Gerçekten de Çinli tüketiciler yeni teknolojilerin barındırdığı potansiyel konusunda oldukça heyecanlı. Anketimiz; katılımcıların yüzde 79’unun pek çok şeyi mümkün olduğu ölçüde yeni teknolojileri kullanarak yapmayı tercih ettiğini ortaya koyuyor. Çin (yüzde 40) parmak izi teknolojine adaptasyon konusunda diğer ülkelere göre daha istekli görünüyor. Çin’in ardından Hindistan’daki katılımcıların yüzde 31’i kimlik tespiti için parmak izi teknolojisini en fazla kullanırken, terazinin öbür ucunda yüzde 9 ile Fransa ve Almanya, yüzde 14 ile Kanada yer alıyor.

‘BAT’ ve diğer Çin teknoloji şirketleri inovasyona ciddi yatırımlar yapıyor; yapay zekâ konusundaki araştırmalar da ön sırada yer alıyorlar. Medikal cihazlardan sürücüsüz araçlara ve ödeme sistemlerine kadar pek çok alanda kullanılacak olan yapay zekâ teknolojisinin hayatlarımız üzerinde elektriğin buluşuna benzer bir etki yaratacağı öngörülüyor. Çin ayrıca ülkenin dev internet şirketleri tarafından oluşturulan verilerin aktarılması için ihtiyaç duyulan fizikî altyapıyı da oluşturdu.  Bu altyapı bazı gelişmiş ülkelerdeki altyapıları geride bırakır nitelikte. Öte yandan, ülkede köylerin çoğu 4G bağlantısı kullanıyor ve pek çok Avrupa başkentlerinden yüksek hızda bir internet hızına sahip. Bu da kargo şirketlerinin modern karayolu ağı ile kapıya kadar getirdiği ürünler sayesinde online alışveriş deneyimini teşvik eden bir etki yaratıyor.
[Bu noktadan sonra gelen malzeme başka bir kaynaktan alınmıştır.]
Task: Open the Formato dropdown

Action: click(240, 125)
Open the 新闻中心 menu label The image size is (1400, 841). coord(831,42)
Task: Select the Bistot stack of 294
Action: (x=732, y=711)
Çinli internet girişimleri geleceğin internet devleri olma yolunda

Daha da önemlisi; Çin’in 1,3 milyar tüketici barındırması, internet ve teknoloji şirketlerinin ölçeklerini hızlı bir şekilde büyütebileceği anlamına geliyor. Bu devasa pazarda biraz kullanıcı elde eden ve gelecek vaat eden start-up şirketleri, sadece barındırdıkları potansiyel ile girişim sermayesi fonlarını çekebiliyorlar. İnci Nehri Deltası’nda yaşanan tam da bu. Silikon Vadisi’nden esinlenen Shenzhen, girişim sermayedarları, aracılar ve teknoloji devlerinin eski çalışanları için bir bağlantı noktası haline geldi.

Tüm bu faktörler inovasyonda genel algıyı bütünüyle değiştiren “kusursuz bir fırtına” yaratıyor. Çin internet şirketlerinin satın alma yoluyla (Çin seyahat devi Ctrip’in Skyscanner’ı satın alması gibi) veya organik olarak (Alibaba şirketi Alipay’in küresel bir ağ kurması gibi) küresel çapta genişlemesi ile birlikte gelecek nesil global internet devleri Çin kaynaklı olacak gibi görünüyor.

Dolayısıyla, Silikon Vadisi yöneticileri kendilerini yeni fikir açısından sıkıntıda hissederlerse Çin’in Silikon Deltası’nı ziyaret edebilirler. Pek çoğunun önümüzdeki yıllarda ziyaret edeceğine eminim.